New Australian Laureate Fellow Professor Anne Orford to lead project on intervention and civil war

Anne Orford, Michael D Kirby Professor of International Law at Melbourne Law School, has been awarded an ARC Australian Laureate Fellowship.

Professor Anne Orford

Professor Anne Orford

The Fellowship grants Professor Orford more than $2.5 million to undertake research exploring the legal issues involved in intervention by external actors in civil wars, drawing on recent examples in Iraq, Syria and Ukraine.

Laureate Fellowships are awarded to outstanding researchers of international repute who can play a significant leadership and mentoring role in building Australia's internationally competitive research capacity.

The Kathleen Fitzpatrick Australian Laureate Fellowship also recognises Professor Orford as an exceptional female researcher in the humanities and social sciences.

As part of this award, Professor Orford will undertake an ambassadorial role to promote women in research, in addition to her research program.

"I am excited by the possibilities that this program provides for Melbourne Law School," Professor Orford said.

"The research itself will address one of the most significant problems in international relations for the 21st century – whether and under what conditions foreign actors can intervene in civil wars. The intensity of debates about the legality of US intervention in Iraq and Syria on the one hand, and Russian intervention in Ukraine on the other, illustrates the urgency of this question and the difficulty of finding general principles to address it."

"The project will offer new ways of understanding how changing patterns and practices of intervention have reshaped fundamental principles of international law. The outcomes will make a significant contribution to ongoing public debates about the legality of intervention," she said.

Dean of Melbourne Law School Professor Carolyn Evans said that Professor Orford was a very deserving recipient of the Fellowship.

"Anne is a research leader and an exemplary academic who is in the highest esteem around the world. This research will address an issue of growing significance – whether it is legal, and if so when, for countries like Australia to intervene in a civil war. The legal and moral issues at stake are complex and important, but Professor Orford's track record demonstrates her ability to tackle such problems," Dean Professor Evans said.

Professor Orford said the program will also provide her with the resources to build an interdisciplinary research team at Melbourne Law School.

"Mentoring early-career researchers is also a core part of the Laureate scheme," she said.

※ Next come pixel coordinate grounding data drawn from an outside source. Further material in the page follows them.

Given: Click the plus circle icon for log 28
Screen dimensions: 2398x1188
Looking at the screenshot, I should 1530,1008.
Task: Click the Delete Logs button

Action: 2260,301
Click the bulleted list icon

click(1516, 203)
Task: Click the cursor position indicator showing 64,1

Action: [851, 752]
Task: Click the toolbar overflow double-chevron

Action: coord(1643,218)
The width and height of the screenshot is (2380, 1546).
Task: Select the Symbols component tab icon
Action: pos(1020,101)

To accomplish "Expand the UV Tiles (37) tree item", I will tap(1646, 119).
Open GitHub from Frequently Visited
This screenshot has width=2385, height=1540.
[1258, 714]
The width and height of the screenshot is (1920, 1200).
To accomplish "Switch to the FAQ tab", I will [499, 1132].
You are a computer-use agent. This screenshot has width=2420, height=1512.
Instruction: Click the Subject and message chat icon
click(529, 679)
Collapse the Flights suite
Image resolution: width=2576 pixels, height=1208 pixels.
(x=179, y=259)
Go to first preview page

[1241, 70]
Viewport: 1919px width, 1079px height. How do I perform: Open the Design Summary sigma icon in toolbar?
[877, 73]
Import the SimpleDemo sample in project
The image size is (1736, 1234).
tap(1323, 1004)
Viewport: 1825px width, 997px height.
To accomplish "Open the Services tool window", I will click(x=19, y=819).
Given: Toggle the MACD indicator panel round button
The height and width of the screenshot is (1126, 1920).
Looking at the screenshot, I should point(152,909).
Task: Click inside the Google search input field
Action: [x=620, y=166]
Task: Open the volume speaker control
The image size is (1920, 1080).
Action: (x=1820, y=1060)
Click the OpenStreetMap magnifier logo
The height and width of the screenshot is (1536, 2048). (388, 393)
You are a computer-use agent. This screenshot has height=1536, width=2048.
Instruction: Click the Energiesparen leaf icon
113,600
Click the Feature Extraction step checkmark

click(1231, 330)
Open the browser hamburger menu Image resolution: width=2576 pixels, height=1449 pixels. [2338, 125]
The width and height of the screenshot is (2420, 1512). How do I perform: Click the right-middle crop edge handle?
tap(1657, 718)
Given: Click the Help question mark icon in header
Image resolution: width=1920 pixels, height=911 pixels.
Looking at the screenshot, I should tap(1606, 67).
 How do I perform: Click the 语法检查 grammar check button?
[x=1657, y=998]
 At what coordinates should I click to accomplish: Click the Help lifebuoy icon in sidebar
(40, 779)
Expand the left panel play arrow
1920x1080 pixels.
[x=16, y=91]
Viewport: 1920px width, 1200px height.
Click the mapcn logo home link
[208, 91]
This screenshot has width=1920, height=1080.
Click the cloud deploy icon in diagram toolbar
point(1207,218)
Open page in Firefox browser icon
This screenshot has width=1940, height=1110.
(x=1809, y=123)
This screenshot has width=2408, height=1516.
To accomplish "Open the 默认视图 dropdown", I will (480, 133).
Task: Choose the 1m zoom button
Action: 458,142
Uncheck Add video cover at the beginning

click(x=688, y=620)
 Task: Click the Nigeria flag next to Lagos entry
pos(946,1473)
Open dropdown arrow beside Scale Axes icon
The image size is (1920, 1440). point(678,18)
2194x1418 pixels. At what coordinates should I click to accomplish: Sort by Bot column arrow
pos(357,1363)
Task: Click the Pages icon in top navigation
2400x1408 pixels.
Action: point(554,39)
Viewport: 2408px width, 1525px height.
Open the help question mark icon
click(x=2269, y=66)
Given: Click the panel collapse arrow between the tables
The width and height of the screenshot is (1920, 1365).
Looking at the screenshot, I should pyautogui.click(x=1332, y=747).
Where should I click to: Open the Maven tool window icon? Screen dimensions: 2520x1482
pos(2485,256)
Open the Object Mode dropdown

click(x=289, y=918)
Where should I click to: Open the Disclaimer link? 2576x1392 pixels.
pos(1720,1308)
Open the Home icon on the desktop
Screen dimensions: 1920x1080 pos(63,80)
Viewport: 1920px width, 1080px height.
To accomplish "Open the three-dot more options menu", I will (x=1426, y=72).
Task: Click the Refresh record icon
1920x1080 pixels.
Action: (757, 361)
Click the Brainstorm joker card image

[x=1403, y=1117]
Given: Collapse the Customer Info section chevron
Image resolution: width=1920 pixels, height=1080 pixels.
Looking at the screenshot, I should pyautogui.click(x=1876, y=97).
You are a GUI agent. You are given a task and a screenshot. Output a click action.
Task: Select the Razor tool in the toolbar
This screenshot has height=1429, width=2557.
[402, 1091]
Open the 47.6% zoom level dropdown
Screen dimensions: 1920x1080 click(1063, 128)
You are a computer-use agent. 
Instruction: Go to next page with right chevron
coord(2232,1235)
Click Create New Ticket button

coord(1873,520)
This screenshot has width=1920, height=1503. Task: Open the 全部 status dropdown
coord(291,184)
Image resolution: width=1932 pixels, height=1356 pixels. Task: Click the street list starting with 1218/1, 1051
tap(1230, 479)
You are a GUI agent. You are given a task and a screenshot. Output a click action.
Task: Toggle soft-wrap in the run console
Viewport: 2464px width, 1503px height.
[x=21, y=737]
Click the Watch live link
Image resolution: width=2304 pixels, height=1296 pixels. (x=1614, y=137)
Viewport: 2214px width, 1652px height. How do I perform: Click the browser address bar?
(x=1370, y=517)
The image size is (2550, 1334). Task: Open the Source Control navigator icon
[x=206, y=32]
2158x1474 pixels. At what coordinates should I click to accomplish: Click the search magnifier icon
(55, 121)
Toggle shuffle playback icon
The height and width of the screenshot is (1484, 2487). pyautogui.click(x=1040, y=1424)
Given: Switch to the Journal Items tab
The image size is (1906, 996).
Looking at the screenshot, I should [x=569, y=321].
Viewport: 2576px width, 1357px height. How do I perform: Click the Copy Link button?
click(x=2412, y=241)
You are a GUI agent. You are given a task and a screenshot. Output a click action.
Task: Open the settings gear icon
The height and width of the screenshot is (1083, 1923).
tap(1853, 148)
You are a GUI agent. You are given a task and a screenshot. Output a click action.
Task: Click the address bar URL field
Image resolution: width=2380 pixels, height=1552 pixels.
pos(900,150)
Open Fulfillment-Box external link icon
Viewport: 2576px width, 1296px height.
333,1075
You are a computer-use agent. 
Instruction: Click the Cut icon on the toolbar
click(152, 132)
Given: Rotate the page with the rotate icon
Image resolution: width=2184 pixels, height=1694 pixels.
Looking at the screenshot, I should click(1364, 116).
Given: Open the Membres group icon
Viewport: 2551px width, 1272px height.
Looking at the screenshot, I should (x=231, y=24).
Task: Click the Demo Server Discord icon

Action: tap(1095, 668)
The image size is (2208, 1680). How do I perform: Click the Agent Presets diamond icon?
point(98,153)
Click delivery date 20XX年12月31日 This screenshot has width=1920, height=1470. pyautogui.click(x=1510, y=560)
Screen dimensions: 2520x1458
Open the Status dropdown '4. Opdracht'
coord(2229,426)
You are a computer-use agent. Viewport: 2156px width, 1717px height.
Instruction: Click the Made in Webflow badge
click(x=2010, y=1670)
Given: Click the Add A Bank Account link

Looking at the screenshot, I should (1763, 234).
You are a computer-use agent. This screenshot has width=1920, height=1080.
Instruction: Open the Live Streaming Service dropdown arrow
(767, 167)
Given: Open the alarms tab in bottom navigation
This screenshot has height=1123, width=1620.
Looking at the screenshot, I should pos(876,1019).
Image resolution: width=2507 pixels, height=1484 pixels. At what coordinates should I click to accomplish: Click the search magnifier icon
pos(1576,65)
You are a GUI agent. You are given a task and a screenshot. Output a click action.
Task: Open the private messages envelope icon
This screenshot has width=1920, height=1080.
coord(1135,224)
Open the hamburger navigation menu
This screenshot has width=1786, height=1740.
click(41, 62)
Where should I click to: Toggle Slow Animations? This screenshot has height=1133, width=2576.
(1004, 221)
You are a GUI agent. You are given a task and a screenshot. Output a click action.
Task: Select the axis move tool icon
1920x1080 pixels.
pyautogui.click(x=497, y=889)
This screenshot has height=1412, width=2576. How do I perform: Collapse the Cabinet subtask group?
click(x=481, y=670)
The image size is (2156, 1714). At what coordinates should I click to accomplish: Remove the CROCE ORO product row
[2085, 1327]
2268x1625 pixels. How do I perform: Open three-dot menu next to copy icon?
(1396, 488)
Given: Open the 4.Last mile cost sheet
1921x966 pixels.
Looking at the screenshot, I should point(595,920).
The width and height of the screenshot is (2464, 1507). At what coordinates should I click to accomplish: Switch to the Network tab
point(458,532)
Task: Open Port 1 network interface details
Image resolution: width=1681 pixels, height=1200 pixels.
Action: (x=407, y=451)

"The Laureate program will enable me to build a world-class team of scholars with the skills to evaluate the role and function of law in times of rapid social transformation, and work collaboratively across disciplines to address urgent global problems. Over the next few months, I will have the enjoyable task of putting together a team of internationally recruited postdoctoral fellows and doctoral students from the fields of international law, politics, and history."

The team will also include a number of international collaborators, facilitated through a program of Visiting Professorial Fellows and two Kathleen Fitzpatrick Visiting Fellowships for exceptional early female early career researchers each year.

"My program aims to consolidate Melbourne Law School's position as one of the leading institutions worldwide in international law, to increase the profile of Australian research in a dynamic and globally significant field, and to compete with the best research centres in Europe and North America," Professor Orford said."The Fellowship program will provide the resources to develop sustained international research collaborations and to build a research program of the necessary ambition and significance to attract the most creative and committed scholars of the next generation."